The London Tunnels company first made plans to list in London last year, the Standard earlier revealed. In November, the company changed its name to London Tunnels Plc and restructured its shares pending “admission…and trading on the London Stock Exchange’s Main Market,” Company House filings show. But the firm later explored options for listing elsewhere amid a dearth in IPOs in London, settling on Amsterdam’s Euronext.Angus Murray, Chief Executive Officer of The London Tunnels, said: “The London Tunnels can now take advantage of the size and scale of both the equity capital markets and debt capital markets of Europe.

“The listing on Euronext, Europe’s largest regulated stock exchange, is in the best long-term interests of the company, its shareholders and the future ambitions for the development of the project in Central London.”
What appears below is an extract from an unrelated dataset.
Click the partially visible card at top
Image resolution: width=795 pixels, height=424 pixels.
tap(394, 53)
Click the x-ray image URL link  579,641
Companies worth about £100 billion are on the way out of the London Stock Exchange so far this year, either by being bought up or via moving the main home for their shares overseas, and experts fear there is much more to come.

Research by the Evening Standard and investment bank Peel Hunt shows that companies worth over £26 billion have already agreed to be sold in 2024, to other listed firms or private equity. Chief executives are expressing frustration with relatively low valuations for major companies in London, especially compared with those on offer at arch-rival New York.
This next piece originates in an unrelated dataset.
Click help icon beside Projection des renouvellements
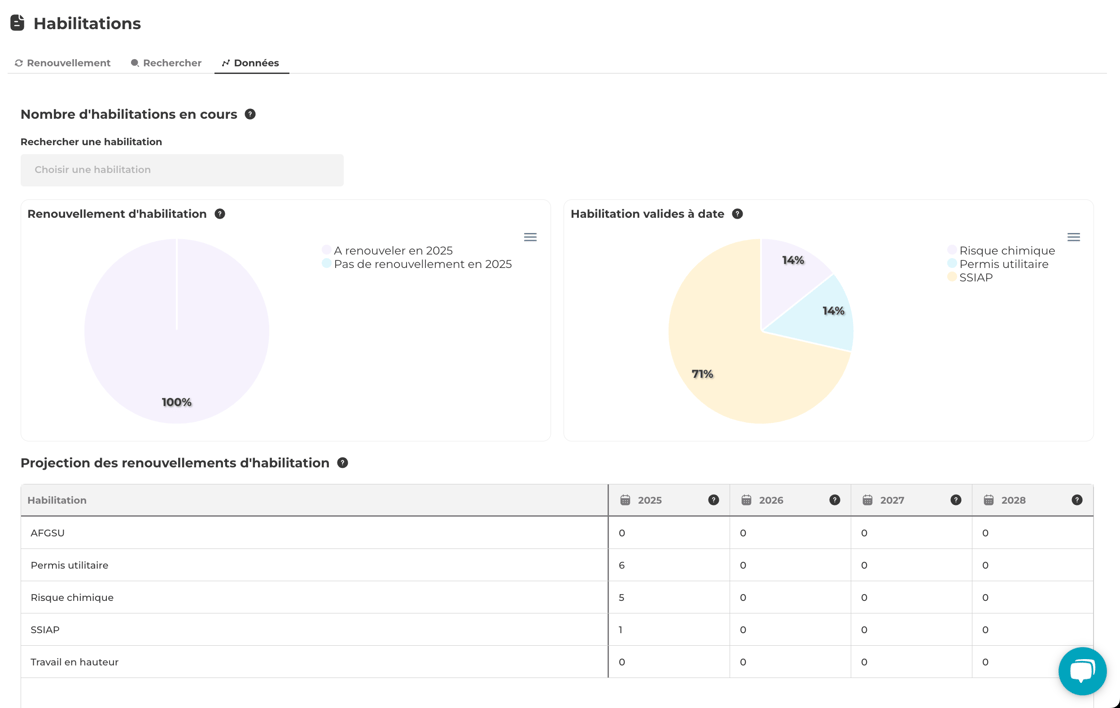 (342, 463)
The Kingsway Exchange tunnels, an expanse of 8,000 sq m of passageways several hundred feet below High Holborn, were shrouded in mystery for most of the 20th century with details covered by the government’s Official Secrets Act, because of their wartime role as a base for MI6 officials.The site is now set to be transformed into a museum exploring their history after it was bought by London Tunnels last year.

It is hoped that as many as two million visitors a year will visit the attraction site after it is converted into a high-tech immersive experience with giant curved immersive screens, interactive structures, scent-emitting technology and hundreds of individual acoustic pinpoint speakers.

The firm behind the plans hopes to invest £140 million into restoring, preserving and fitting out the site, as well as a further £80 million allocated to installing the interactive screens, with a view to opening the attraction in 2027.

The company cleared its first hurdle towards building the attraction earlier this month after it secured planning permission from the City of London Corporation. The proposals will also need approval by Camden Council, with a decision expected in July.